In the 1930s and 1940s, Crow wrote 13 books; and his most popular book, 400 Million Customers (1937)won one of the early National Book Awards: the Most Original Book of 1937.

Carl Crow arrived in Shanghai in 1911 and made the city his home for a quarter of a century, working there as a journalist, newspaper proprietor, and groundbreaking ad-man. He also did stints as a hostage negotiator, emergency police sergeant, gentleman farmer, go-between for the American government, and propagandist. As his career progressed, so did the fortunes of Shanghai. The city transformed itself from a dull colonial backwater when Crow arrived, to the thriving and ruthless cosmopolitan metropolis of the 1930s.

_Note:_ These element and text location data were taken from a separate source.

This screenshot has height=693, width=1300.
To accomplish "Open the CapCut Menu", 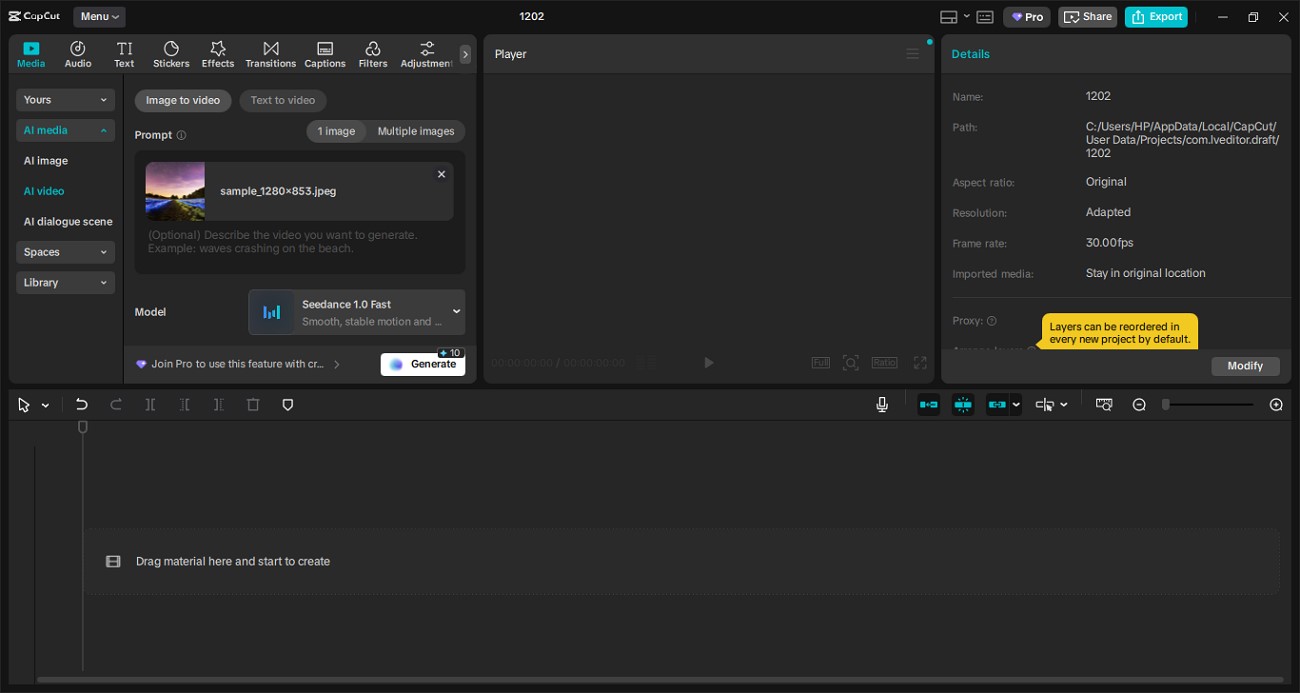I will [98, 16].
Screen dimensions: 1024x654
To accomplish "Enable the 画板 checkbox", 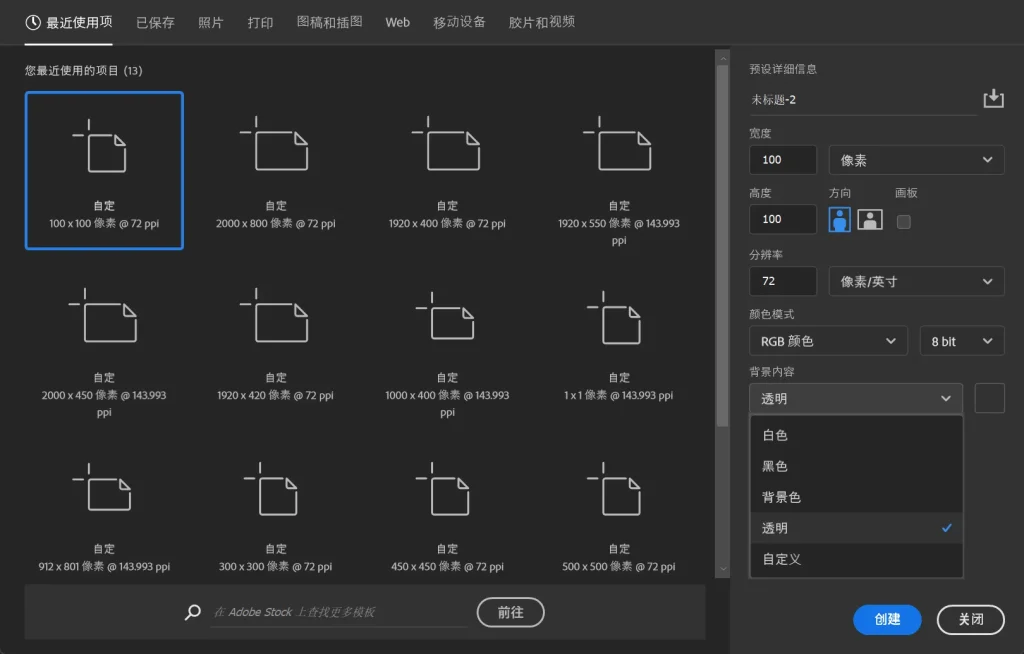I will coord(904,223).
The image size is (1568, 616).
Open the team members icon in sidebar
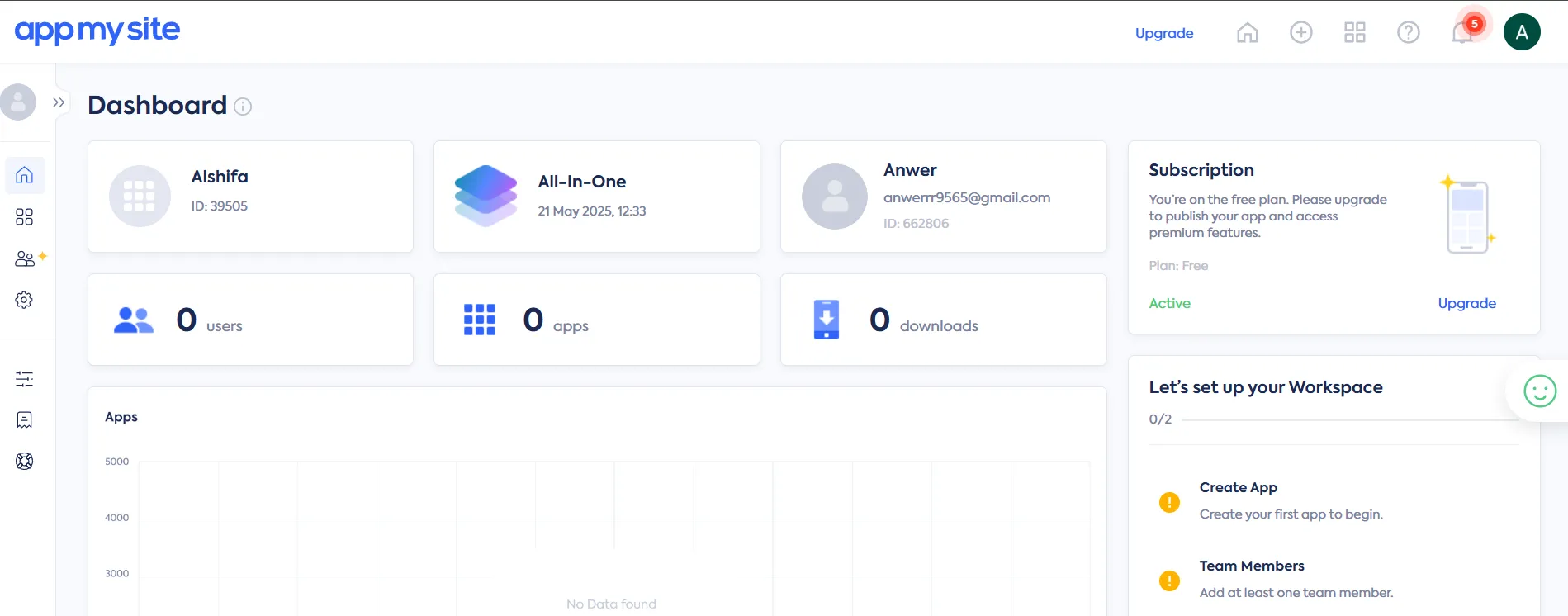[x=25, y=259]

Among Crow’s exploits were attending the negotiations in Peking which led to the fall of the Qing Dynasty, getting a scoop on the Japanese interference in China during the First World War, negotiating the release of a group of western hostages from a mountain bandit lair, and being one of the first westerners to journey up the Burma Road during the Second World War. He met and interviewed most of the major figures of the time, including Sun Yat-sen, Chiang Kai-shek, the Soong sisters, and Mao Zedong’s second-in-command Zhou En-lai. During the Second World War he worked for American intelligence alongside Owen Lattimore, co-ordinating US policies to support China against Japan.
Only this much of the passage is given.